▶ _指令_: 把从含有“Clear the Projekt”的那一行到含有“(x=685, y=80)”的那一行（首尾两行都算）重新写出，请求部分原样保留。答案中的每个坐标数值都偏移 -102。

_ _ _

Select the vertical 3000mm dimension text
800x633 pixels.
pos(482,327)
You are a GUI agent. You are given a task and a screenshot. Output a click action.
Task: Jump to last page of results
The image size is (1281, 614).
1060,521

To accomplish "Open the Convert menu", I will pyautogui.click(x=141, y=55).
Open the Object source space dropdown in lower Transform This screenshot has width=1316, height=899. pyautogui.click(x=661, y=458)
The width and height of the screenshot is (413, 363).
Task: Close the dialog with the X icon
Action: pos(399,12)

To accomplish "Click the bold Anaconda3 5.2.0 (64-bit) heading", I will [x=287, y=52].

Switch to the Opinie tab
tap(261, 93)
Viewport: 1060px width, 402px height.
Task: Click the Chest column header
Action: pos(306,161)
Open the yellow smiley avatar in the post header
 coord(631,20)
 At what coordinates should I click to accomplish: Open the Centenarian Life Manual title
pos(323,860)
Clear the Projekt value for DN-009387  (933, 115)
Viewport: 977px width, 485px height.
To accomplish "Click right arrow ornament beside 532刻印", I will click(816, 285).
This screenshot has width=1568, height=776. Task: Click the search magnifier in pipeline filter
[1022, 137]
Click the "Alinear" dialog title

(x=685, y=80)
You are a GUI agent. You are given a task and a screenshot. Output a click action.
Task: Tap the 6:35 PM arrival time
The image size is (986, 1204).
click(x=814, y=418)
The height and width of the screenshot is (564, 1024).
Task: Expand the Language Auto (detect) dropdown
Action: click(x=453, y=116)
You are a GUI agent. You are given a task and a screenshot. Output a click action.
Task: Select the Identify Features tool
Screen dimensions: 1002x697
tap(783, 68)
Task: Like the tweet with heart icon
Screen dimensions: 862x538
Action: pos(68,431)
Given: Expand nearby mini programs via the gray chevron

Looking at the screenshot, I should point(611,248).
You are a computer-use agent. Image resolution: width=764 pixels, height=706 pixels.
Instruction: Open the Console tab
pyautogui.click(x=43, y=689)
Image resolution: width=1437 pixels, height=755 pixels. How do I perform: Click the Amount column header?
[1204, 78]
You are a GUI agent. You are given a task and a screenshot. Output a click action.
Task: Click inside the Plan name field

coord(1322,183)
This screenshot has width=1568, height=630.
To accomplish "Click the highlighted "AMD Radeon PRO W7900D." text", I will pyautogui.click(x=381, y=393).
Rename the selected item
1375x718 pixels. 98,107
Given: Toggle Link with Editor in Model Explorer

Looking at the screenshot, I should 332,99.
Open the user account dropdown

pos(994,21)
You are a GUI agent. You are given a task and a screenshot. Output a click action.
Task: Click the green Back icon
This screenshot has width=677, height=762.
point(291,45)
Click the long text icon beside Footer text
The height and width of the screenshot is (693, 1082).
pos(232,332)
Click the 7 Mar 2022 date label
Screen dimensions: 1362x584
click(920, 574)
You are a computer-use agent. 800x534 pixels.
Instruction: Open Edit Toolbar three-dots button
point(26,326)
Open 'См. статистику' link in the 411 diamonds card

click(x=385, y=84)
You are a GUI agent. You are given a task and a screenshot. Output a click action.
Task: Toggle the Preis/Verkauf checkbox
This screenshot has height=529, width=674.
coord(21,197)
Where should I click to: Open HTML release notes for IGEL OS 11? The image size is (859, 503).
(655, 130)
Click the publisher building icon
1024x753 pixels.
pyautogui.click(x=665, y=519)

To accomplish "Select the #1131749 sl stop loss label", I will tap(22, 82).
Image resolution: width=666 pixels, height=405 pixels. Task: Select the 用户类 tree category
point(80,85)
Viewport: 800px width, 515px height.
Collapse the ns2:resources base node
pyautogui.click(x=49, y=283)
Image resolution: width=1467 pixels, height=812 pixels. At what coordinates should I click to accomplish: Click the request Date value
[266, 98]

_ _ _

▶ _预期答案_:
Clear the Projekt value for DN-009387  (831, 13)
Viewport: 977px width, 485px height.
To accomplish "Click right arrow ornament beside 532刻印", I will click(714, 183).
This screenshot has width=1568, height=776. Task: Click the search magnifier in pipeline filter
[920, 35]
Click the "Alinear" dialog title

(x=583, y=-22)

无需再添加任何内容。